EFFECT: improved efficiency of seeds and grain drying.

2 cl, 4 dwg

Description

The invention relates to the drying of seeds and grains, mainly of high humidity, and can be used in agriculture.

A known method of drying seeds and grain, in which the wet material is loaded onto the grate surface of the chamber, ventilated with external and heated air, dried to a conditioned humidity and unloaded.

A device for its implementation, containing means of loading, unloading, a camera, a grill, a fan and a heater [1].
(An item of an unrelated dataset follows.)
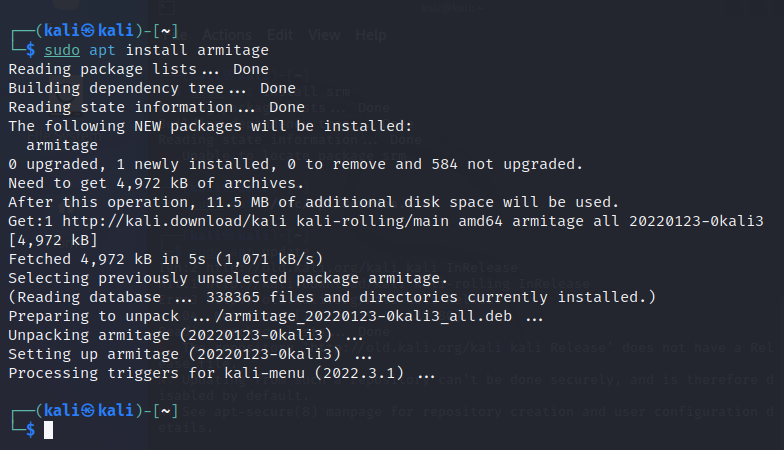Open the faint View menu
Screen dimensions: 784x450
324,35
These method and device are widely used in agriculture, they allow to dry or dry seeds and grain of any initial moisture content, including elite seeds. However, the method is inefficient and energy-consuming, and manual labor is required to service the device.
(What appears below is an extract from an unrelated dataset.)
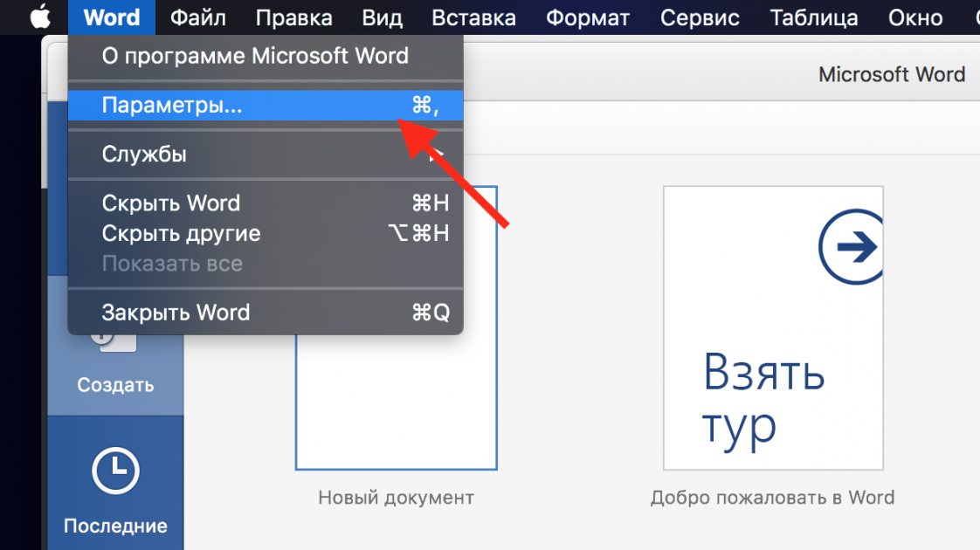Click the clock icon for Последние
The height and width of the screenshot is (550, 980).
click(115, 471)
There is a known method of drying seeds and grains, in which they are loaded into an aeration channel, ventilated with external and heated air, and unloaded. The air is heated to 27 ° C, and the material is dried with a drying agent in a drying chamber. The drying quality is ensured by oriented feeds of material and air along the length of the aeroflot. This method has found application in regions of high humidity (W≥21%).

However, the moisture removal in the aeroshaft during ventilation with outside air is insignificant, and the use of heated air is limited by the condensation in the upper layers of the embankment with the formation of a crust that prevents ventilation [2].

A device containing loading and unloading means, a grill, a fan and an air heater is known. The device provides an oriented flow of material and air [3]. A disadvantage of the known device is the difficulty of controlling the degree of heating of the air.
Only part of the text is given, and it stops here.